Top of Source records

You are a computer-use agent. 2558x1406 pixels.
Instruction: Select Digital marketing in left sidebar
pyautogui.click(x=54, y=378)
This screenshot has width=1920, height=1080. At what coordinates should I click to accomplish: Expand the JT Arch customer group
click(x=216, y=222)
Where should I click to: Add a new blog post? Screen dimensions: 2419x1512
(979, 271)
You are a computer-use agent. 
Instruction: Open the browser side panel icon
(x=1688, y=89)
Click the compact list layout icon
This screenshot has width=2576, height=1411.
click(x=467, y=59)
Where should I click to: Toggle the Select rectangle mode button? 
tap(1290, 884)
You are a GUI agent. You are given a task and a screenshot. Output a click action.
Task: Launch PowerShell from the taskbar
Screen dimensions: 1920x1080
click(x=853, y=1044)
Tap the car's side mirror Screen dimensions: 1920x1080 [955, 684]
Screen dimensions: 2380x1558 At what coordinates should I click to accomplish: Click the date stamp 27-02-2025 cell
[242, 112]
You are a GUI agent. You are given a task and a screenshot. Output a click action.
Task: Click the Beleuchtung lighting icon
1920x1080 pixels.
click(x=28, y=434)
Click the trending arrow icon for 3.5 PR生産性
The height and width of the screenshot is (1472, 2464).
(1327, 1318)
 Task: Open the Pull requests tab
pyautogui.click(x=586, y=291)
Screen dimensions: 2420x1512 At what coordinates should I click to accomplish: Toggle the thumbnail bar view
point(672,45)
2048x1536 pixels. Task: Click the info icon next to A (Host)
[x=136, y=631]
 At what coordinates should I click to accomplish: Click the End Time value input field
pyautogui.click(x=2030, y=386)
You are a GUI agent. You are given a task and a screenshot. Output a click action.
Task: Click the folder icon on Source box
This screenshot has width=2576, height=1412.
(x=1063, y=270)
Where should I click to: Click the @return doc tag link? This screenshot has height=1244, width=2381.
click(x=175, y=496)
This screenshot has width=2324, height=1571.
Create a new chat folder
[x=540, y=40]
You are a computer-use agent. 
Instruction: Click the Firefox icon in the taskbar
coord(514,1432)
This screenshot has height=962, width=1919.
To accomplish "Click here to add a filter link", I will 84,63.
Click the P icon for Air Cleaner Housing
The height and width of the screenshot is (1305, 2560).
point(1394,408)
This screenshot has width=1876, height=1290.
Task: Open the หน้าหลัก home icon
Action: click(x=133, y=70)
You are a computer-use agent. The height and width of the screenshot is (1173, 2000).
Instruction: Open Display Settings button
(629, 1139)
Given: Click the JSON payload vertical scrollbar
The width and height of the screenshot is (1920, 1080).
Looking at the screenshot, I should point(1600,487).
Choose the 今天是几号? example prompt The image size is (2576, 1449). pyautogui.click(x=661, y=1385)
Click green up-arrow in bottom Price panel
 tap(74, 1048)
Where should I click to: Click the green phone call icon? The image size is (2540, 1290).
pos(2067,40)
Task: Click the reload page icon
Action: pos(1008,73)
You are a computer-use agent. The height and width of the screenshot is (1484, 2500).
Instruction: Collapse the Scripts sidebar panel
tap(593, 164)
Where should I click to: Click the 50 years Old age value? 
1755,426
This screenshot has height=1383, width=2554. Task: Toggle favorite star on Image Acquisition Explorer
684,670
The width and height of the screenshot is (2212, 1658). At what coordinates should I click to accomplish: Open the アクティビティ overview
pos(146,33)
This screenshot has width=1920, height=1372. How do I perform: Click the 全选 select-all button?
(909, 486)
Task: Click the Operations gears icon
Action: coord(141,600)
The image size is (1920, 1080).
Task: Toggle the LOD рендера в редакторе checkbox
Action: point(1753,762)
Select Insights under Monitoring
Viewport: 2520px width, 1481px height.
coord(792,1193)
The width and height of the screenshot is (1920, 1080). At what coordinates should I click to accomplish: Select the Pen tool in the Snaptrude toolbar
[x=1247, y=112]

Bottom of Source records

Activity. From the records above, copy only the lines starting with the line that holds "Click green up-arrow in bottom Price panel" and going on through the line that holds "is (1484, 2500).", exactly as written.

Worked solution.
Click green up-arrow in bottom Price panel
 tap(74, 1048)
Where should I click to: Click the green phone call icon? The image size is (2540, 1290).
pos(2067,40)
Task: Click the reload page icon
Action: pos(1008,73)
You are a computer-use agent. The height and width of the screenshot is (1484, 2500).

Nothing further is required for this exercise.